La demande est présentée après l'expiration du délai de 10 jours prescrit par l'article 241 du Code de procédure civile (C.P.C.). Le défendeur soutient qu'il revient aux avocats de relater les faits qui se trouvent dans les passages précisés de la section 5 du rapport produit par l'expert qu'a mandaté la demanderesse puisqu'il ne s'agit que de commentaires «éditoriaux» d'un ingénieur au sujet d'échanges qui sortent de son champ d'expertise et que ce contenu n'ajoute rien de nécessaire à la compréhension des différents éléments techniques au coeur du litige.
Décision
Les faits pertinents visés par l'article 238 C.P.C. sont ceux sur lesquels s'appuie le raisonnement technique ou scientifique de l'expert. Les faits que les avocats sont capables d'extraire eux-mêmes de correspondances, de pièces qui ne présentent pas de caractère technique ou de documents juridiques, tels une soumission, un contrat ou un devis, à titre d'exemples, pour ensuite les présenter au juge dans leur argumentation ne devraient pas se trouver dans le rapport d'expert d'un ingénieur. Si celui-ci ajoute de tels faits, il s'expose au retrait de ces passages de son rapport. C'est le cas en l'espèce. Les faits qui figurent aux paragraphes contestés, extraits de diverses correspondances dont l'ingénieur a pris connaissance et de la police d'assurance en cause, semblent expliquer le fondement de certaines inférences négatives que l'ingénieur a tirées à l'encontre de l'assureur quant à la manière dont ce dernier a traité la demande d'indemnisation de l'assuré. Ce faisant, l'ingénieur est sorti de son champ d'expertise pour entrer dans la compétence du juge.

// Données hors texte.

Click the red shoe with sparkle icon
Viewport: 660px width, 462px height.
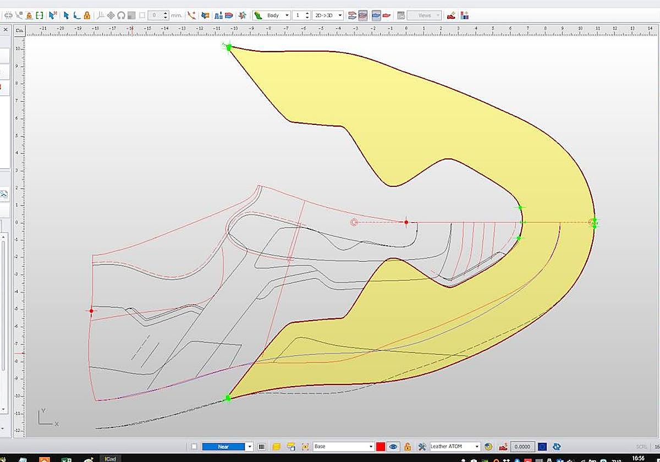[451, 15]
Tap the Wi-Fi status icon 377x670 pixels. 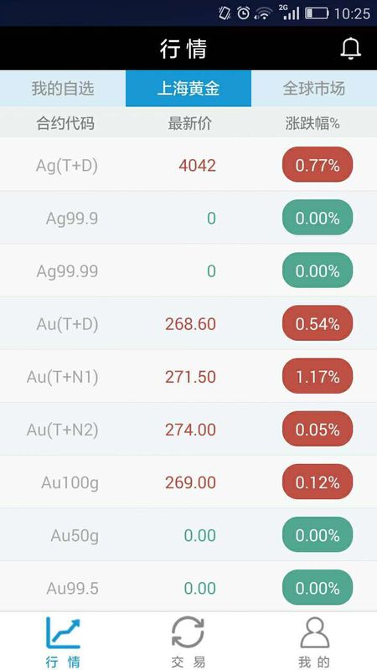coord(263,13)
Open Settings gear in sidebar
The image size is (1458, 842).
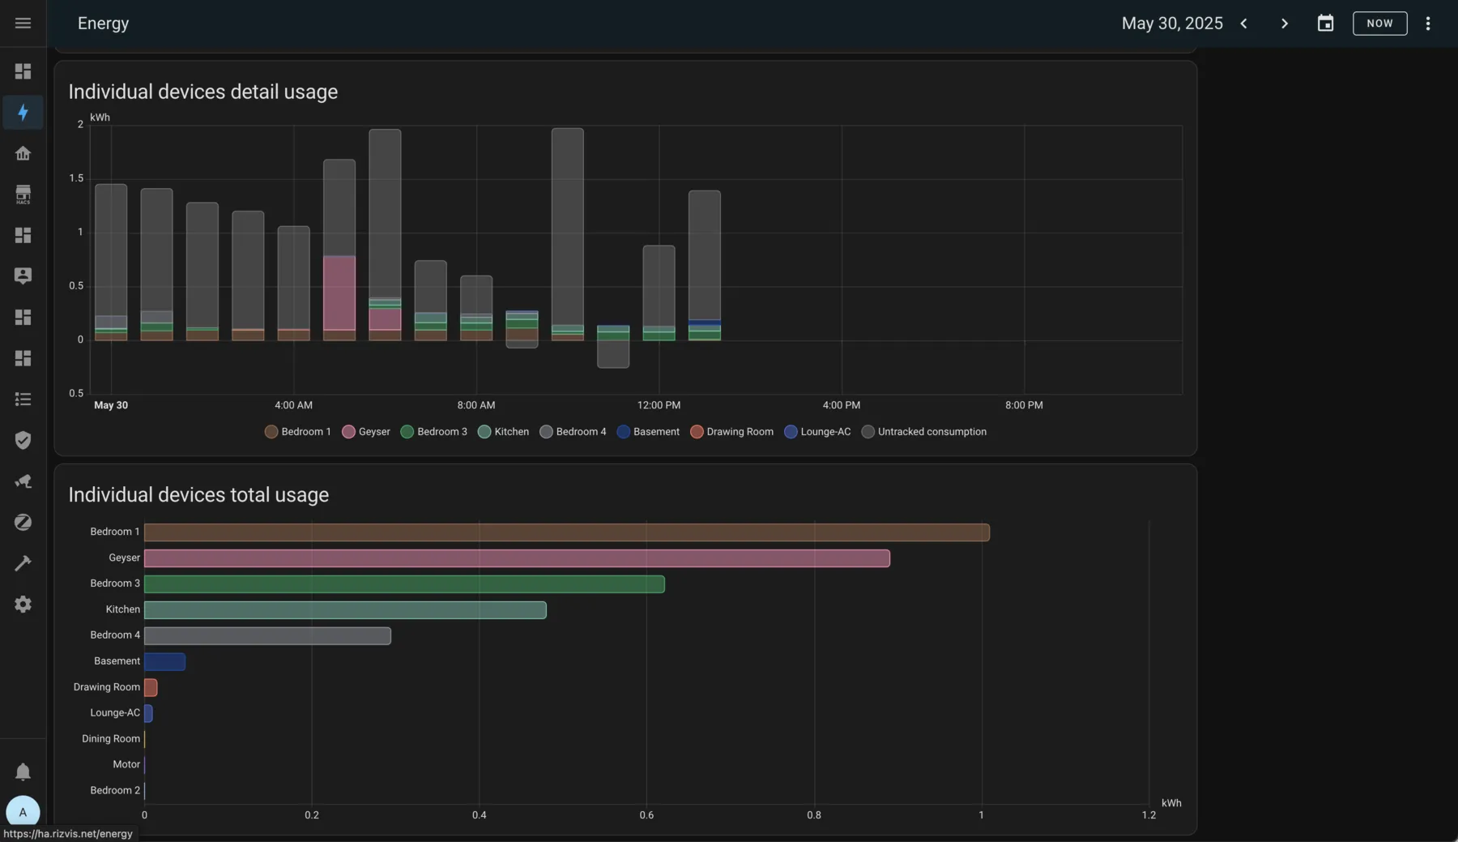coord(23,605)
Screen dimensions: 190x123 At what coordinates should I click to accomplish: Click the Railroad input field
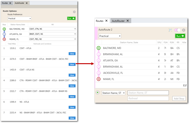click(x=148, y=99)
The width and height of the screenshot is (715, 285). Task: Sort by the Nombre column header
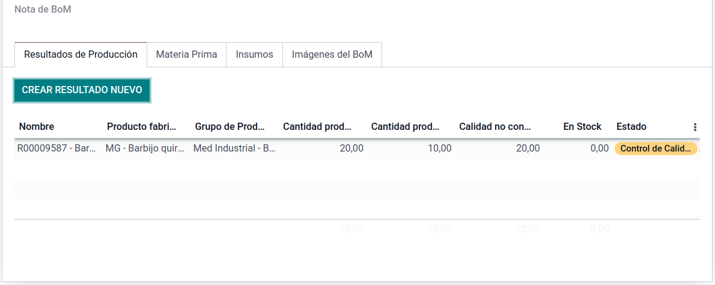pos(37,127)
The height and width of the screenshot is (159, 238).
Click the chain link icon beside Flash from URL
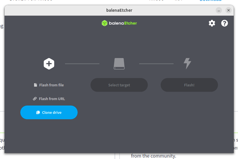(35, 99)
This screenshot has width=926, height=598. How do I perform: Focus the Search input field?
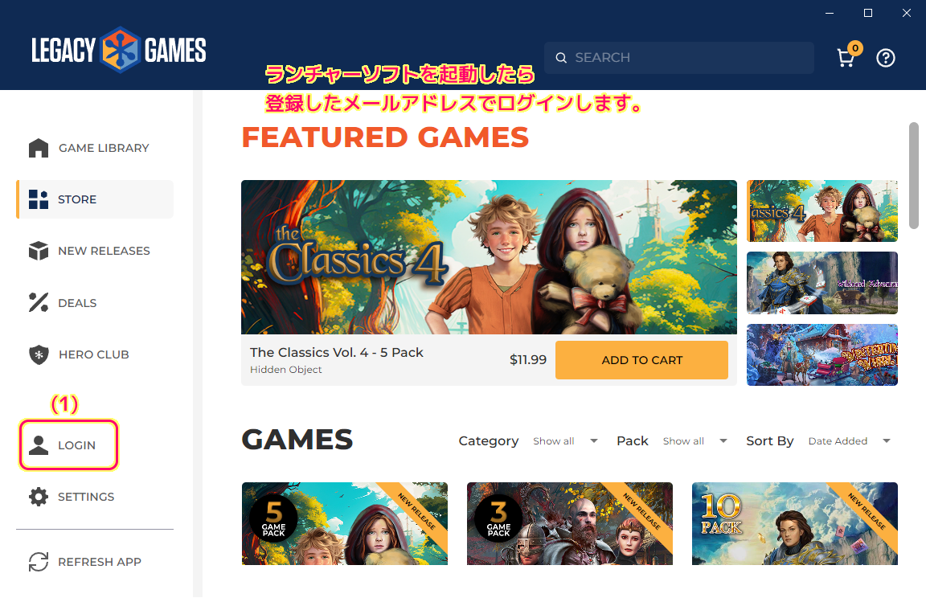coord(678,58)
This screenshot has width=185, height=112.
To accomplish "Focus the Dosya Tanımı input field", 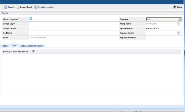I will [x=74, y=29].
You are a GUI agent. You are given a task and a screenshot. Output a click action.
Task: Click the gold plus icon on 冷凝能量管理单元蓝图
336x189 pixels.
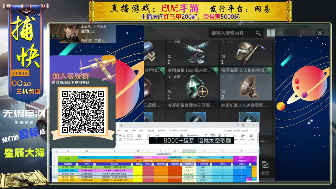coord(202,91)
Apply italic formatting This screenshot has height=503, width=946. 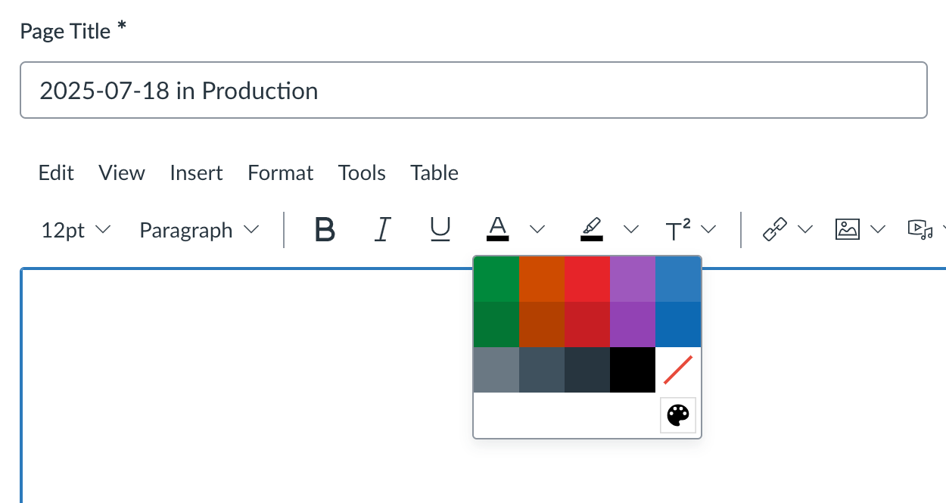click(x=382, y=230)
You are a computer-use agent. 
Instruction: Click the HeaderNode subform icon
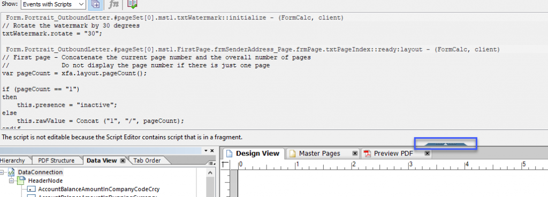click(x=21, y=180)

Par ailleurs, le délai pour demander le rejet total ou partiel d'un rapport d'expert est tout sauf un délai de rigueur, et il faudrait le faire savoir. Il faudrait également faire savoir qu'il n'est plus exceptionnel de présenter une demande de rejet de rapport d'expert pour les motifs énoncés à l'article 241 C.P.C. avant l'audience sur le fond. Si certaines décisions ont déjà abordé ce genre de demandes de façon prudente, il semble que les choses aient changé depuis quelque temps. La prudence enseignée par la Cour d'appel ne perd certes pas de sa pertinence, mais elle cède tranquillement le pas à la primauté des principes de célérité, d'efficacité et de préparation d'un débat qui respectera une certaine proportionnalité tout en ne bafouant pas le droit de chacun d'être pleinement entendu. Depuis 2016, le contenu du rapport de l'expert tient lieu de son témoignage principal pour la partie qui le produit.